Big Data Strategies in an Open Innovation Context

August, 2018

Big data can provide immense economic, scientific and social value. New value and information can be derived from big data by linking up existing data sets. This has pushed organisations to pursue open data initiatives. These initiatives can be found among government, industry and academia.
While organisational benefits are clear to pursue open innovation in the field of big data, individual researchers’ motivation for opening their big data sets have not been addressed to make open science realise its true potential.

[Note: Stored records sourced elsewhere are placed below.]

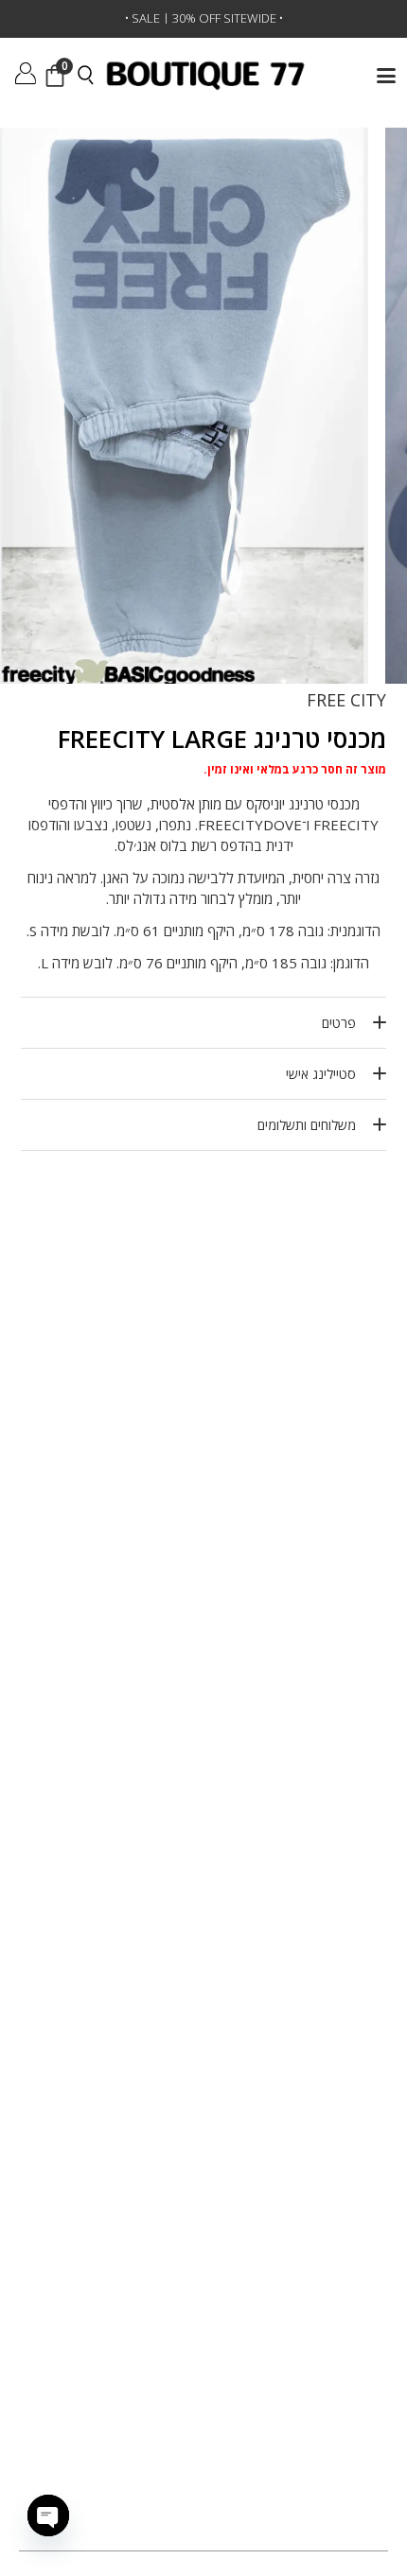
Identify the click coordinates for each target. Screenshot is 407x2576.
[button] (385, 75)
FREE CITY (346, 699)
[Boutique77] (205, 76)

Scientists’ data sharing behaviour is largely driven by perceived career benefits and risks, effort needed to share data and the availability of data repositories. These are factors that need to considered when pushing open data initiatives in academia.
Opportunities for open big data through open innovation collaboration include organisational transparency, accelerated and reproducible research and new businesses. These opportunities are hindered by key stakeholder’s unwillingness to participate in collaboration due to perceived risks, privacy and ethical issues and technical issues related to the complexity of big data.
Commercialisation of big research data can be realised through patenting, licencing and spin-outs. There exist data-driven business models that can potentially applied to the research big data of scientists. Most of these business models rely heavily on external data sources. Virtual research environments and boundary organisations are two examples of potential big data ecosystems fostering open innovation collaboration.